Why Core Watersports Still Matter in a Post-Growth World

Carles Carrera

Something has changed.

Not suddenly, not dramatically, but steadily. If you’ve been around watersports for a long time, you’ve probably felt it too. Fewer people on the water. Fewer newcomers sticking with it. Less noise, less hype, less “everyone’s doing it.”

It would be easy to frame this as decline. Or worse, to blame a single cause: smartphones, social media, the economy, attention spans. Reality is more complex than that.

What’s actually happening feels more like a filtering.

Fewer people, more intentional ones

Watersports are not frictionless. They never were. They require time, learning, patience, physical effort, and often a willingness to be uncomfortable. You don’t get instant rewards. You earn them.

In a world optimized for speed, convenience, and constant stimulation, that already puts these sports at a disadvantage. Add economic pressure, stretched family budgets, and a general uncertainty about the future, and it’s no surprise that casual participation fades first.

What remains is smaller, but clearer.

The people still showing up tend to:

  • Care deeply
  • Ride more intentionally
  • Keep their gear longer
  • Choose quality over novelty
  • Accept that progression takes time

That’s not a weakness of the sport. It’s its nature.

From growth to meaning

For a long time, many outdoor and watersports benefited from growth narratives. More participants. More products. More launches. More volume. COVID exaggerated that trend for a brief moment, creating a sense that everything would keep expanding.

That expectation is gone now.

What replaces it isn’t emptiness. It’s maturity.

A mature phase isn’t about convincing more people to join at any cost. It’s about serving well the ones who already care. It’s about clarity instead of noise. Relevance instead of scale. Longevity instead of churn.

Smaller doesn’t automatically mean worse. Sometimes it means more honest.

Why commitment still matters

There’s something quietly radical about continuing to practice a demanding, physical hobby today.

Choosing to go out when it’s cold.

Taking care of equipment instead of replacing it constantly.

Accepting slow progress.

Valuing skill, feel, and experience over spectacle.

These choices go against the grain of passive consumption. They create grounding. They reconnect you with effort, nature, and your own limits.

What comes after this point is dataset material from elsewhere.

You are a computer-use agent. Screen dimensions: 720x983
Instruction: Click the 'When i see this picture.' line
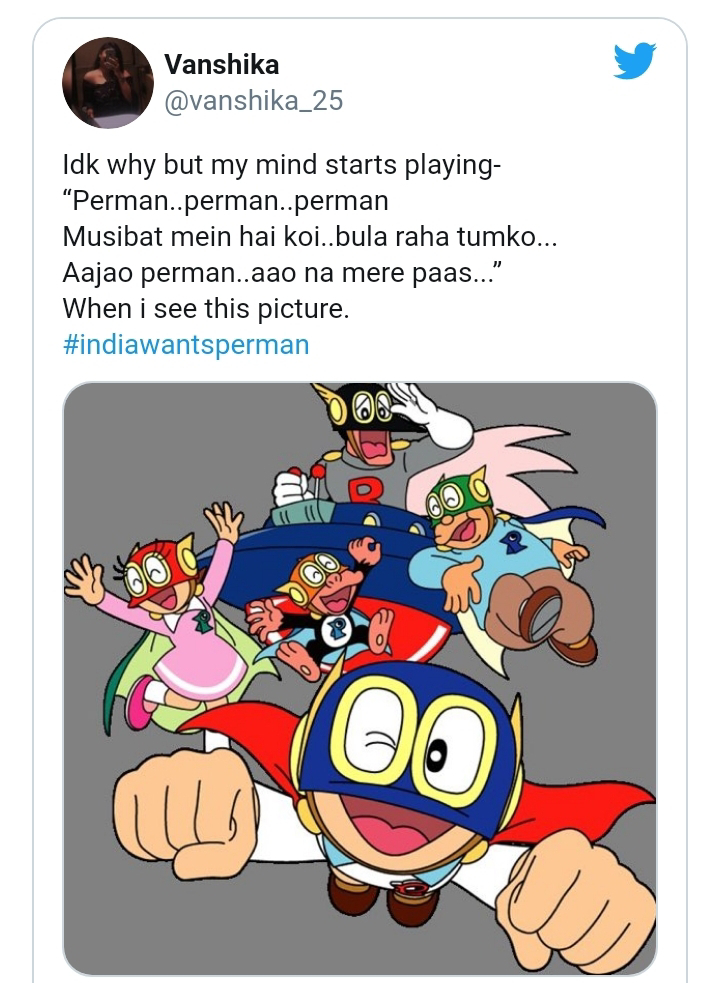point(206,308)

In that sense, watersports are not just leisure activities. They’re a form of resistance to a world that constantly pulls us toward the shallow and the immediate.

Looking forward, without illusions

No one knows exactly where the world is heading. We’re living through technological shifts, economic uncertainty, and social changes that make long-term predictions unreliable.

Two things seem possible.

One is scarcity, fragmentation, and retreat.

The other is a new kind of abundance: more efficiency, more free time, more choice.

If the second path materializes, people will rediscover the value of meaningful, embodied experiences. When that happens, activities like watersports won’t need to be reinvented. They’ll already be there, practiced by those who never left.

Until then, the role of the core matters more than ever.

For those still here

If you’re still reading this, you’re probably one of the people who didn’t drift away. Not because it’s trendy, but because it’s part of who you are.

This moment isn’t about chasing the crowd back.

It’s about staying aligned with what made these sports valuable in the first place.

Quiet commitment.

Care over excess.

Depth over reach.

Some things are worth protecting precisely because they don’t scale easily.

And sometimes, staying is the most meaningful choice of all.